Une phrase malheureuse de Silvio Berlusconi, donnant à croire qu'il aurait envoyé la police pour dégager les universités, a jeté de l'huile sur le feu. Le brasier de la révolte a rapidement gagné tout le pays : de Turin et Milan à Palerme en passant par Padoue, Rome, Florence et Cosenza, des milliers d'adolescents sont descendus dans la rue pour défendre l'autonomie de leurs établissements. De Pékin, où il se trouvait vendredi, le président du Conseil a retiré des propos qu'il affirme n'avoir jamais tenus.

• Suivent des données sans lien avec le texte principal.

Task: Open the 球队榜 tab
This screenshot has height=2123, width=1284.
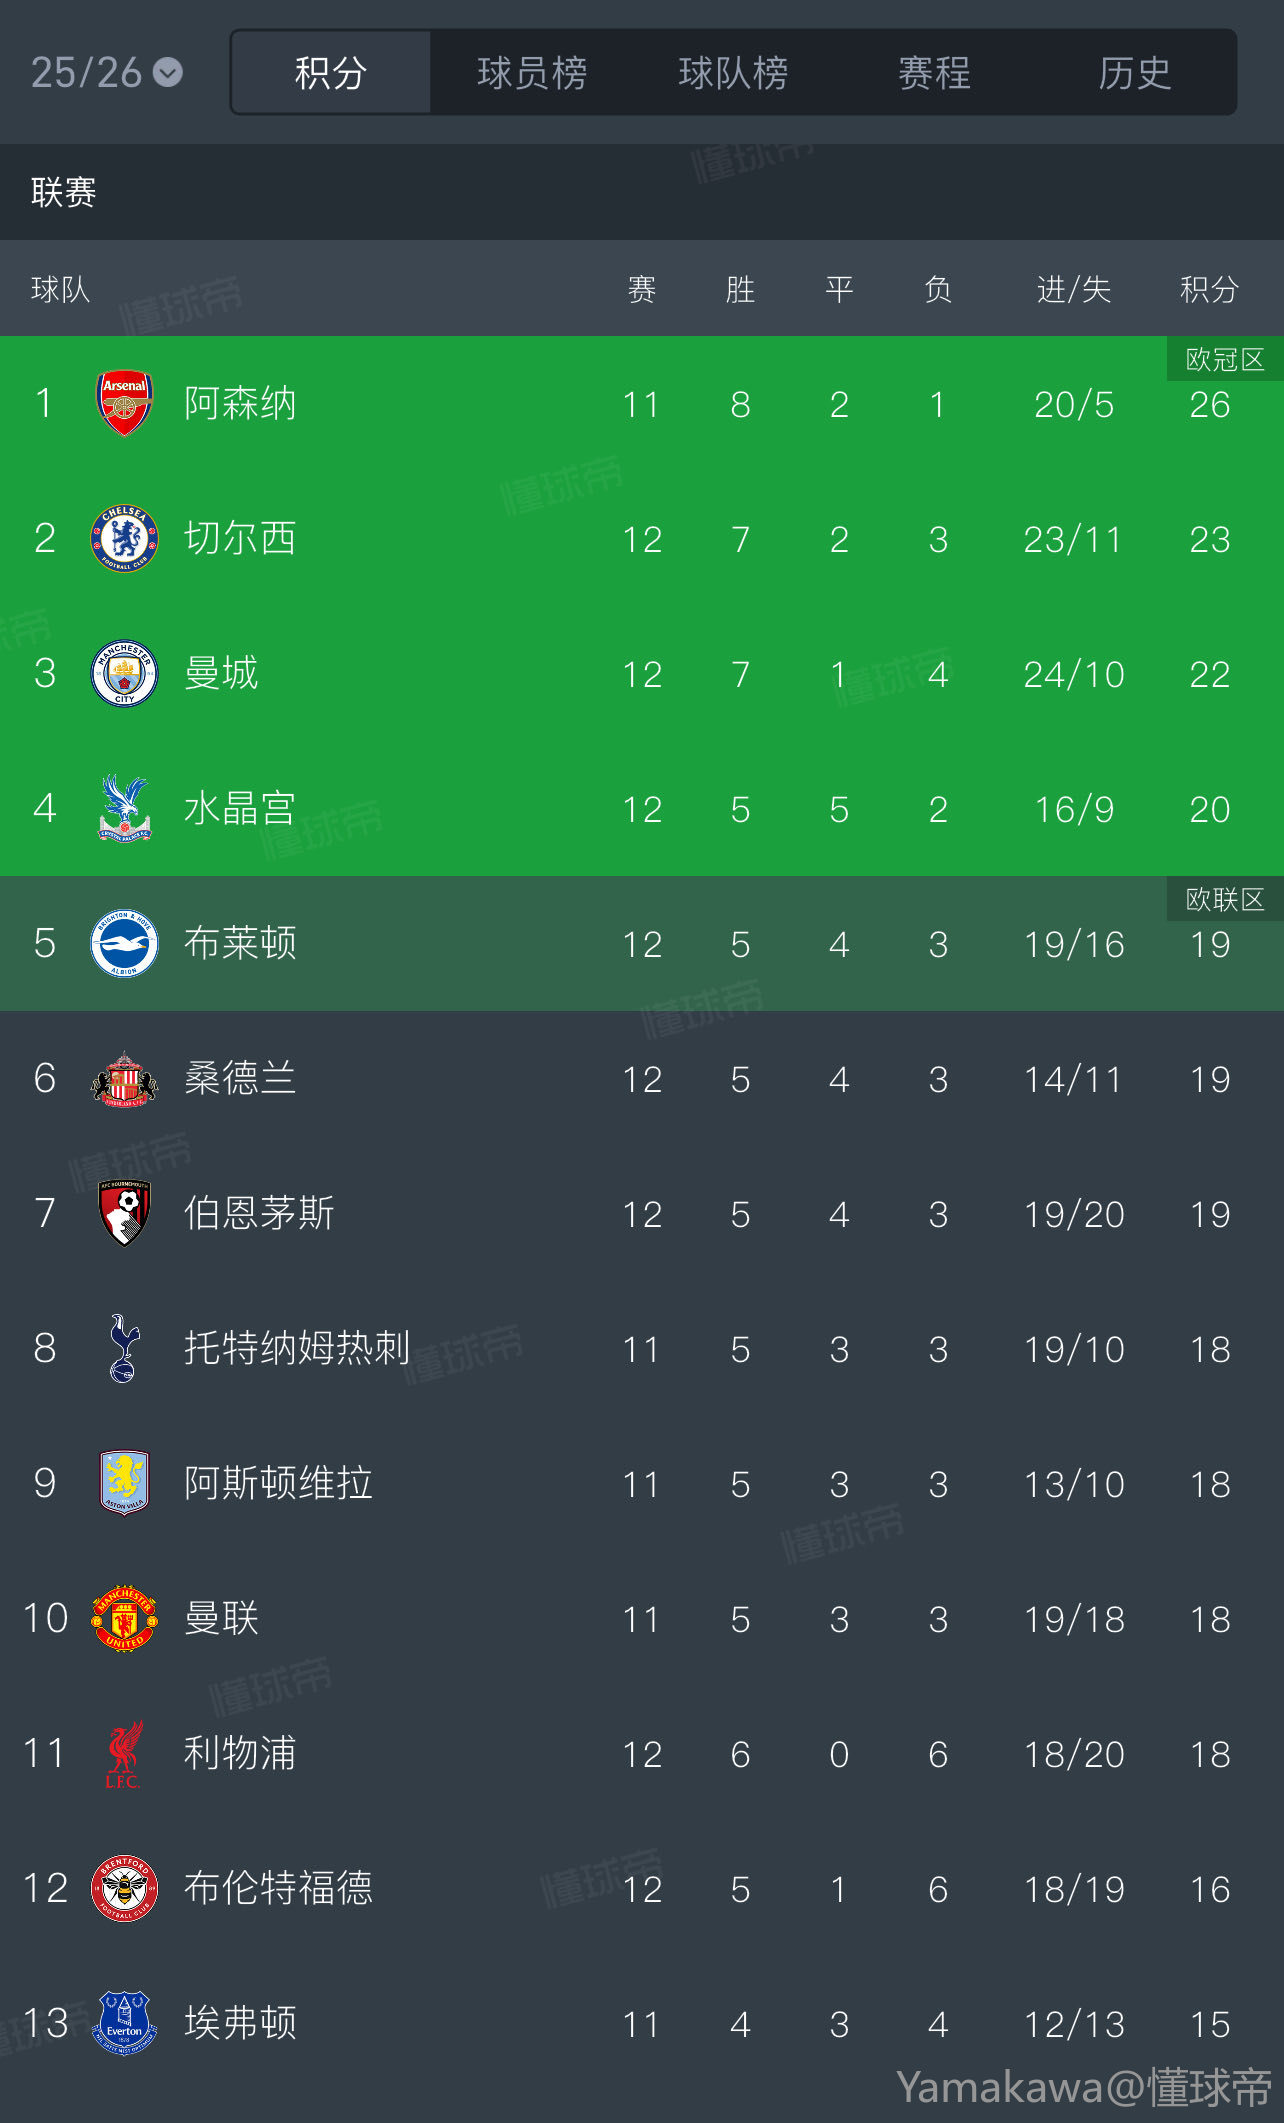Action: click(733, 73)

Quarante ans après Mai 68, un vent de fronde souffle à nouveau sur le monde universitaire. Les manifestations sont plutôt bon enfant, mais les leaders de la contestation sont déterminés à obtenir le retrait de la loi sur l'école que le Sénat devrait adopter avant la fin du mois.
Le slogan de Barack Obama - « yes we can » (oui, nous pouvons) -, fait fureur. De jeunes gens qui commencent l'université avec la conscience que leurs diplômes ne suffiront pas à leur garantir un emploi sont déterminés à « aller jusqu'au bout ». Aucun d'eux ne rejette a priori le contenu didactique de la réforme, le retour au maître unique et à la note dans les petites classes, l'allongement de la durée hebdomadaire d'études ou encore l'évaluation des professeurs au mérite, qu'un grand nombre estiment nécessaire.
En revanche, ils protestent contre la diminution des crédits scolaires, le gel des effectifs et l'ouverture aux capitaux privés.
Alors qu'en France, le budget alloué à l'enseignement supérieur est en hausse cette année l'Italie à choisi de faire le contraire. Face à la crise économique qui s'avance, la réforme Gelmini prévoit de gagner de l'argent en réformant le système éducatif.
Objectif : économiser
La loi Bunetta-Tremonti (de Renato Brunetta et Giulio Tremonti, respectivement ministres de la Fonction Publique et du Trésor) propose de réduire de 1,4 milliard d'euros le budget des universités entre 2009 et 2013, le blocage du recrutement de professeurs et chercheurs dès l'année prochaine (une nomination pour cinq départs à la retraite), et la transformation des universités qui le souhaitent en fondations de droit privés. Ces fondations détiendront le patrimoine de l'université, pourront recevoir des dons, et auront le droit d'accueillir à leur conseil d'administration des acteurs du droit privé. D'ici à 2013, une réduction de 1,5 milliards d'euros est prévue.
Au-delà des universités, la loi propose aussi des changements pour le reste du système éducatif : principalement la réduction des horaires des écoles primaires et la baisse du nombre d'enseignants ( 87000 einseignants seront laissés à la maison). Economie prévue : 7,4 milliards d'euros entre 2009 et 2012.
Face à la réforme, la fronde
Si la manifestation qui eu lieu samedi contre le gouvernement Berlusconi fut un succès (plus de 2,5 millions de personnes), c'est en partie en raison de la vague de mécontentement soulevée par la réforme Gelmini. En effet, les protestations sont nombreuses. Des professeurs ont choisi de donner des cours en plein air, entre autre devant le Parlement italien.
Les protestations devraient culminer jeudi 30 octobre : une journée de grève générale a été lancée par les confédérations syndicales. Une grande manifestation est attendue.